COMPUTATIONAL WELDING MECHANICS
Models for Welding Heat Sources
The basic theory of heat flow that was developed by Fourier and applied to moving heat sources by Rosenthal [38] and Rykalin [37] in the late 1930s is still the most popular analytical method for calculating the thermal history of welds. As many researchers have shown, Rosenthal’s point or line heat source models are subject to a serious error for temperatures in or near the fusion zone (FZ) and heat affected zone (HAZ). The infinite temperature at the heat source assumed in this model and the temperature sensitivity of the material thermal properties increases the error as the heat source is approached. The effect of these assumptions and others on the accuracy of temperature distributions from the Rosenthal analysis has been discussed in detail by Myers et al. [39].

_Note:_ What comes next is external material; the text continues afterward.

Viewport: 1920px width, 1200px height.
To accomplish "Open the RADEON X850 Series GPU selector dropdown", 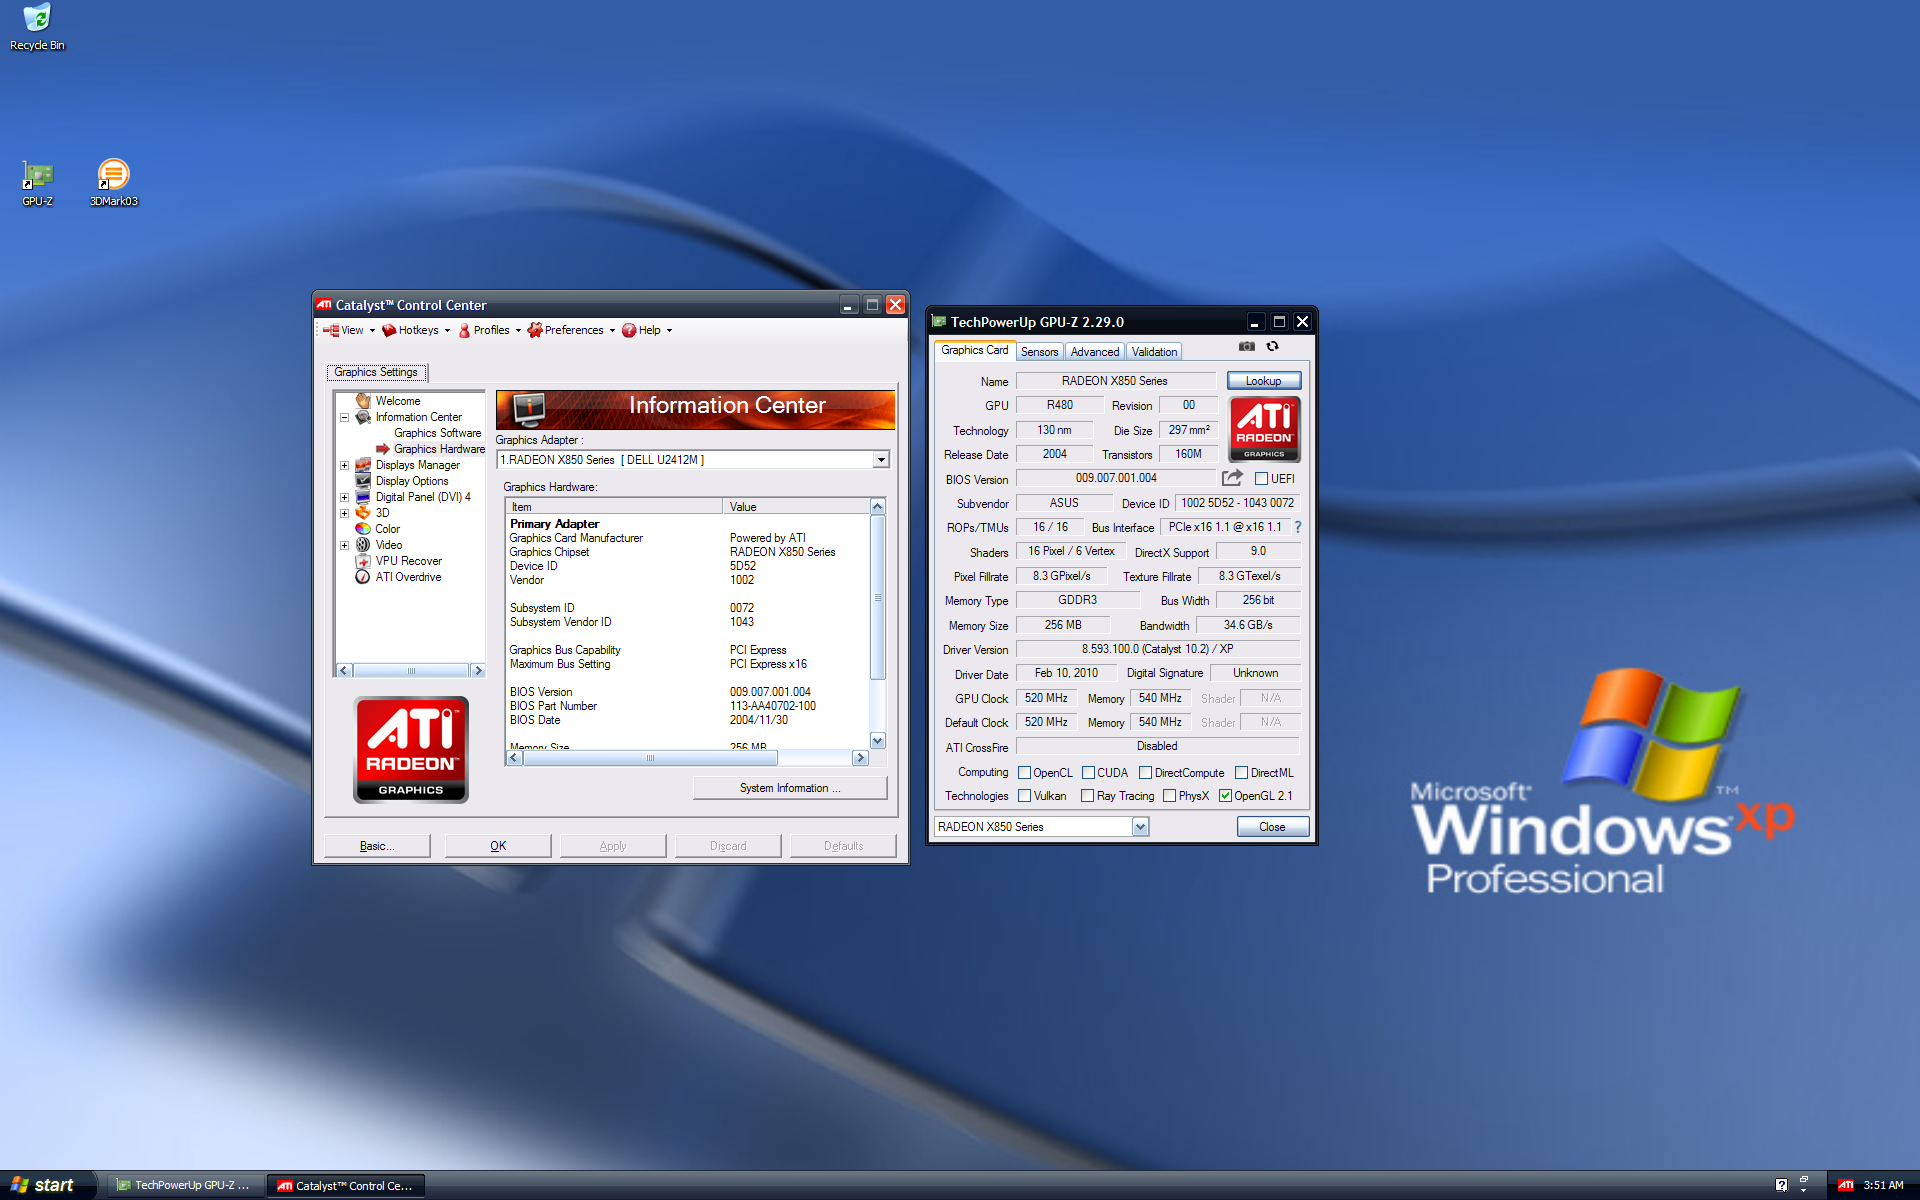I will [1140, 827].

To overcome most of these limitations several authors have used the finite element method (FEM) to analyze heat flow in welds. Since Rosenthal’s point or line models assume that the flux and temperature is infinite at the source, the temperature distribution has many similarities to the stress distribution around the crack tip in linear elastic fracture mechanics. Therefore many of the FEM techniques developed for fracture mechanics can be adapted to the Rosenthal model. Certainly it would be possible to use singular FEM elements to analyze Rosenthal’s formulation for arbitrary geometries. This would retain most of the limitations of Rosenthal’s analysis but would permit complex geometries to be analyzed easily. However, since it would not account for the actual distribution of the heat in the arc and hence would not accurately predict temperatures near the arc, this approach is not pursued here. Pavelic et al. [40] first suggested that the heat source should be distributed and he proposed a Gaussian distribution of flux deposited on the surface of the workpiece. Figure 2-5 represents a circle surface heat source and a hemispherical volume source, both with Gaussian normal distribution (bell shape curves), in a mid-thick plate. The geometrical parameters of heat flux distribution are estimated from the results of weld experiments (molten zone, size and shape and also temperature cycle close to molten zone).
Figure 2-5 Heat source distribution in weldment: circular form surface source (a) and hemispherical volume source (b); Gaussian distribution of the surface related source density qfI and volume related source density qvol [3]. |
The subsequent works of Andersson [41], Krutz and Segerlind [42] and Friedman [43] are particularly notable. In References [42] and [43] Pavelic’s ‘disc’ model is combined with FEM analysis to achieve significantly better temperature distributions in the fusion and heat affected zones than those computed with the Rosenthal model.
While Pavelic’s ‘disc’ model is certainly a significant step forward, some authors have suggested that the heat should be distributed throughout the molten zone to reflect more accurately the digging action of the arc. This approach was followed by Paley [44] and Westby [45] who used a constant power density distribution in the fusion zone (FZ) with a finite difference analysis, but no criteria for estimating the length of the molten pool was offered. In addition, it is difficult to accommodate the complex geometry of real weld pools with the finite difference method.
The analyst requires a heat source model that accurately predicts the temperature field in the weldment. A non-axisymmetric threedimensional heat source model which is proposed in this book achieves
this goal. It is argued on the basis of molten zone observations that this is a more realistic model and more flexible than any other model yet proposed for weld heat sources. Both shallow and deep penetration welds can be accommodated as well as asymmetrical situations.
The proposed three-dimensional ‘double ellipsoid’ configuration heat source model is the most popular form of this class of heat source models [46]. It is shown that the ‘disc’ of Pavelic et al [40] and the volume source of Paley and Hibbert [44] and Westby [45] are special cases of this model. In order to present and justify the double ellipsoid model, a brief description of the Pavelic ‘disc’ and of the Friedman [43] modification for FEM analysis is necessary. In addition, the mathematics of the disc is extended to spherical, ellipsoidal and finally to the double ellipsoidal configuration. Finally, it is pointed out the most general form of this class of model has a general heat source distribution function.